SOURCE EXTRACT:

--- Begin ---

I traveled to Reno last week to participate in the bi-annual conference of the American Association of School Librarians. The conference theme was “The Future Begins at Your Library.” In support of that theme, I offered a presentation titled “Library 2.0: Speaking the Language of the Millennials.” This presentation addresses the need for libraries to understand the attributes and expectations of their “Millennial” (individuals born since 1981) users, and to transform their traditional services in order to better meet those needs.

In my remarks I cite a decade of brain research which concludes that the physical structures of the brains of “digital natives” have been altered by the kinds of stimulation they received during the period of most active brain development. I also discuss survey research which suggests that members of this group tend to believe that they can fully meet their information needs using Google. However, an information literacy assessment of all incoming PA students last year pointed out serious deficiencies in the abilities of these students to identify, find, and use information creatively, competently, and ethically. The presentation thus frames the dilemma for libraries as a “language barrier.” Our student users have confidence in their technology competence, while the data show conclusively that they do not possess the information literacy needed to support lifelong learning in the 21st century. The balance of the presentation describes ways in which the OWHL has adopted “Library 2.0” tools and approaches to overcome this language barrier. The essence of the presentation, and of the approach of the Oliver Wendell Holmes Library, is that Library 2.0 requires continuous evaluation and user-centered change. In the spirit of Web 2.0, the presentation is available on SlideShare.

--- End ---

TASKS AND EXERCISES:
A. Rewrite the excerpt on the Library 2.0 presentation from "I traveled to" to "meet those needs.", changing "conference" to "convention".
B. According to the excerpt on the Library 2.0 presentation, how are "Millennial" users defined?
The material after this excerpt is not required for this work.

STORED DATA:
--- Begin ---

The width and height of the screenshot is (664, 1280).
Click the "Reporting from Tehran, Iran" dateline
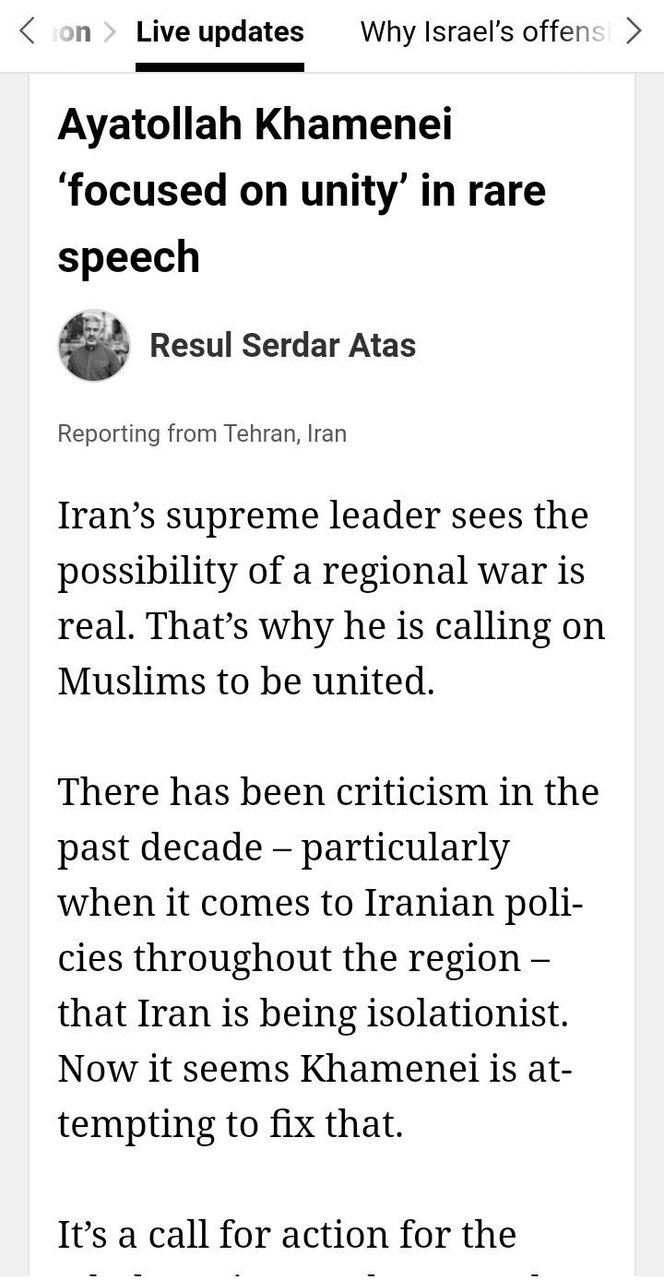(202, 434)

--- End ---

WRITTEN ANSWERS:
A.
I traveled to Reno last week to participate in the bi-annual convention of the American Association of School Librarians. The convention theme was “The Future Begins at Your Library.” In support of that theme, I offered a presentation titled “Library 2.0: Speaking the Language of the Millennials.” This presentation addresses the need for libraries to understand the attributes and expectations of their “Millennial” (individuals born since 1981) users, and to transform their traditional services in order to better meet those needs.

B. As individuals born since 1981.